Joseph William Hobbs
Renaissance man: Joe Hobbs was one of whisky's most colourful characters

Some said he shot down a Zeppelin during the First World War. Others insisted that he built Canada’s tallest skyscraper, and that he was a bootlegger during Prohibition in the US. There was even a rumour that he smuggled guns into Spain during the Civil War… 

Joseph William Hobbs was the ‘Great Gatsby’ of the Scotch whisky world: everyone had a story about him, but his past was clouded in mystery. Who was he? Where did he come from? And how did this whisky industry outsider acquire the business contacts required to become one of Scotland’s leading distillery owners?

Only sketchy details exist of Joe’s early years. It seems that he was born in Hampshire in 1891, and emigrated with his family to farm 480 acres in British Columbia. During the First World War, he returned to the UK and served in the Royal Navy aboard a destroyer, before becoming an airman. After the war, he joined the Canadian naval reserve with the rank of Lieutenant Commander.

There is a story that Joe found work as a salesman for Gilbey’s during the 1920s, but the evidence for his involvement in the drinks business is somewhat hazy. Except, that is, for his involvement in the shipment of Scotch and other spirits to Prohibition-era United States. 

As president of shipping company Hobbs Brothers Ltd, Joe owned the cargo ship Lillehorn, the sleek steam yacht Stadacona and a fleet of smaller vessels such as the Naden and the Hurry-on which were involved in running booze into California during Prohibition.

The ships were often given unpronounceable new names, such as Kuyakuzmt, to confuse the US authorities, and they were involved in the transport of many hundreds of thousands of cases of whisky and other contraband to the California during the 1920s.

Task requirements - In the text on Joe Hobbs, how many acres did his family emigrate to farm in British Columbia?

Information given -
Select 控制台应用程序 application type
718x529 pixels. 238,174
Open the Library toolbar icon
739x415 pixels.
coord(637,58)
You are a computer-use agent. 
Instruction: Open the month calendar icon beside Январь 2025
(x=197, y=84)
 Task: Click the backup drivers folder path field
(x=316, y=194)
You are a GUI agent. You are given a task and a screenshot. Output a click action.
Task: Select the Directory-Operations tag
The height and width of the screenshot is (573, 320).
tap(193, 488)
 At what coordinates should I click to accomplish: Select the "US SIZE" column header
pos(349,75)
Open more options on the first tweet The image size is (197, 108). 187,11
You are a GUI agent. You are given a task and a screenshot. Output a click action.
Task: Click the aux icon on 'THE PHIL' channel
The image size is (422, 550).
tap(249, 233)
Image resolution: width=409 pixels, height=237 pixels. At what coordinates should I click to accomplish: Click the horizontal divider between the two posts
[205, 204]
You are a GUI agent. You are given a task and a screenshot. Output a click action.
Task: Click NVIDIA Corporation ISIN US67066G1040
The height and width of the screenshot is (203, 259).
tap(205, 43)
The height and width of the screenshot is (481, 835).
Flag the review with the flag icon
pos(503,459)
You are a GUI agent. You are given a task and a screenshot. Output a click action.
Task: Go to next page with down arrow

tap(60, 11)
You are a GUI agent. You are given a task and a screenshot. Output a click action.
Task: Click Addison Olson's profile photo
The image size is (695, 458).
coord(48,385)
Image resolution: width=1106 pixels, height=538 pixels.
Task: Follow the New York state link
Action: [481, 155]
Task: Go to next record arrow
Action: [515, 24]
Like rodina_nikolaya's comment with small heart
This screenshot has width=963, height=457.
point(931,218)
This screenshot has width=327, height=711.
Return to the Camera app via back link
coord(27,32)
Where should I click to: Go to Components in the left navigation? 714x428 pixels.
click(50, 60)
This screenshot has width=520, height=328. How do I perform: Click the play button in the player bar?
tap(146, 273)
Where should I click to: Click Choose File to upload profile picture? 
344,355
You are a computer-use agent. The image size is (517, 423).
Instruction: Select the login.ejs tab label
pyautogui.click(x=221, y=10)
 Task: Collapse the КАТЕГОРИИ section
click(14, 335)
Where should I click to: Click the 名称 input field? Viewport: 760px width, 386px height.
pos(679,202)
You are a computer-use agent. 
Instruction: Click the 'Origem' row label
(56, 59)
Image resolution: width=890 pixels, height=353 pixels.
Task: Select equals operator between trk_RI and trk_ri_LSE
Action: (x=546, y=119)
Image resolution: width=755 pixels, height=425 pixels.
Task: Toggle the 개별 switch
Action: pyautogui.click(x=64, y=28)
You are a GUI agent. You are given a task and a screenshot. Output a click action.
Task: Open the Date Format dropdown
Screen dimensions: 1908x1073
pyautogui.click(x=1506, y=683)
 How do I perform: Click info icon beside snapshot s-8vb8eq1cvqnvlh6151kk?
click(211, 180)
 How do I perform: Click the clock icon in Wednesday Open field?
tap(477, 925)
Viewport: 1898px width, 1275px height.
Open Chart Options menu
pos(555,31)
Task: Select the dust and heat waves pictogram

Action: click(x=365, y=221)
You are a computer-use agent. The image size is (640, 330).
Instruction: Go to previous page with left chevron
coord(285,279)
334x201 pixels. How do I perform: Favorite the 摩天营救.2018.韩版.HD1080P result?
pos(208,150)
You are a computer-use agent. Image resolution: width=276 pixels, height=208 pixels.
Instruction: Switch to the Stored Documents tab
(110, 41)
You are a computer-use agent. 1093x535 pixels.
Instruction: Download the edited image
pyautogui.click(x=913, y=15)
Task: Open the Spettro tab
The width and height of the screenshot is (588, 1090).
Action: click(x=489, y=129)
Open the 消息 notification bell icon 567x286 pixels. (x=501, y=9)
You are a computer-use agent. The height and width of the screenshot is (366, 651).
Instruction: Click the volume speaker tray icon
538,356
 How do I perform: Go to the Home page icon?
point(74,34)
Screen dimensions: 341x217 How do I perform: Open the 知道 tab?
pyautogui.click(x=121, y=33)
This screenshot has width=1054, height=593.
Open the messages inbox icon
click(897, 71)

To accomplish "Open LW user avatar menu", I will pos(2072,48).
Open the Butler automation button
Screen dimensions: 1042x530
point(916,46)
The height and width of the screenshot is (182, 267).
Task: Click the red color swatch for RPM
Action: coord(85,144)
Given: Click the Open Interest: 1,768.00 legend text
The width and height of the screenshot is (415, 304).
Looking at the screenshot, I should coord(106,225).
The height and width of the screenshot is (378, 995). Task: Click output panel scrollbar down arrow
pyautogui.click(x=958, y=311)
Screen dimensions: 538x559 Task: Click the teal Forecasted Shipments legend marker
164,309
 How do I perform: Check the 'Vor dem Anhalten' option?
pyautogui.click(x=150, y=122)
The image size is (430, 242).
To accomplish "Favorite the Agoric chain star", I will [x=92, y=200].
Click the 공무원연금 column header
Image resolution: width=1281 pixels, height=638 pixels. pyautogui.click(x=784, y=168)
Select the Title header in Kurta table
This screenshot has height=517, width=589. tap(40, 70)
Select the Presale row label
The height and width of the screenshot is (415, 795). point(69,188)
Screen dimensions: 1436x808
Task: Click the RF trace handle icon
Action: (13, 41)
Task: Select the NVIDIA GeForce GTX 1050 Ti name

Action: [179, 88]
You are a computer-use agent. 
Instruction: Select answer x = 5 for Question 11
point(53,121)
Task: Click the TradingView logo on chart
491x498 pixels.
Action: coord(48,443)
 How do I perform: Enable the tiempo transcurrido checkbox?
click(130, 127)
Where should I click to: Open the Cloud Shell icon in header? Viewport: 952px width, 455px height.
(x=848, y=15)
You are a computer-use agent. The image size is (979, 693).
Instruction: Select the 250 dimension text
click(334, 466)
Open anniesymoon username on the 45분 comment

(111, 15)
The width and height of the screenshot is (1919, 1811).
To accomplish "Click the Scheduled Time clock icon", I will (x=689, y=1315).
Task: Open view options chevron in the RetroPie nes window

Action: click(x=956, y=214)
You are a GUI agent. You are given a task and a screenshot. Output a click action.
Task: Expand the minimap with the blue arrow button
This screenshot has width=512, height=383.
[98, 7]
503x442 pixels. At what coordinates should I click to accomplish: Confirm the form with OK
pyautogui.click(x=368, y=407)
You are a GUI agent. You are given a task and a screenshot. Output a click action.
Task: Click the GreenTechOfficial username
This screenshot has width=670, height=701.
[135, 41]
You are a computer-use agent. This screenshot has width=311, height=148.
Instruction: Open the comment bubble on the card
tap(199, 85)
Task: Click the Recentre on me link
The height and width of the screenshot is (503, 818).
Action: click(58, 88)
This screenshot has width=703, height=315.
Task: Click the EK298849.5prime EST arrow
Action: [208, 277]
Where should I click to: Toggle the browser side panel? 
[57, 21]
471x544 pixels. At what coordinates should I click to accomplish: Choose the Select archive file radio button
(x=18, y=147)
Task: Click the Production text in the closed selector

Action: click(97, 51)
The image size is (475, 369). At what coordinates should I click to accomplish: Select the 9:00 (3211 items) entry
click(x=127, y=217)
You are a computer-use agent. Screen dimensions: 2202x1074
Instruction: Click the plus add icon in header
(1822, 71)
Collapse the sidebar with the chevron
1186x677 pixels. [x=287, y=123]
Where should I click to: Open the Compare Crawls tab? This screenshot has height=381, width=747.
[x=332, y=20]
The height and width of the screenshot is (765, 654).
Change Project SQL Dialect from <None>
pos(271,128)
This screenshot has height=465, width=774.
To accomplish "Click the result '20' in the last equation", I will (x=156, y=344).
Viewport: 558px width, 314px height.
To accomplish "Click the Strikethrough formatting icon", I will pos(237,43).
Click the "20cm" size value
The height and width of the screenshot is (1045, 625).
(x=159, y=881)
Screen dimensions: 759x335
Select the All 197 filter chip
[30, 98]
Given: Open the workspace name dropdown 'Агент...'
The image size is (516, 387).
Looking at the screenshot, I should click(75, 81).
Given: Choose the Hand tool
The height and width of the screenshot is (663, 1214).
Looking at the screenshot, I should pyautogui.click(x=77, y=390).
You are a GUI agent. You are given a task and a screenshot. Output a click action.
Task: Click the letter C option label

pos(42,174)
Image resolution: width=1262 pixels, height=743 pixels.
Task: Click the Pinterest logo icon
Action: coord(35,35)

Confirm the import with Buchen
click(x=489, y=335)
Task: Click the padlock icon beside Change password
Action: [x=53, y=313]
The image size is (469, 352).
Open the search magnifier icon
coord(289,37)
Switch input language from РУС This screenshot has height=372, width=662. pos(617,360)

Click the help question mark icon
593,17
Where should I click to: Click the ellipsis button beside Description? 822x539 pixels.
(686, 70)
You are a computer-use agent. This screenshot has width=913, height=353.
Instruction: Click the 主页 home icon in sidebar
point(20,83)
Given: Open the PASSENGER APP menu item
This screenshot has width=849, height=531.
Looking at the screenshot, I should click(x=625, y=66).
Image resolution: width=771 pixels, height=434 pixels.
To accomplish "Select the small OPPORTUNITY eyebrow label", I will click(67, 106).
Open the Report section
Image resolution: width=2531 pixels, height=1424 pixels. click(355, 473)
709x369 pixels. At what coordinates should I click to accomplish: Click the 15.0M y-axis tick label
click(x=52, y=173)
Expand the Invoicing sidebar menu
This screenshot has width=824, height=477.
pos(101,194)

Written solution - 480 acres.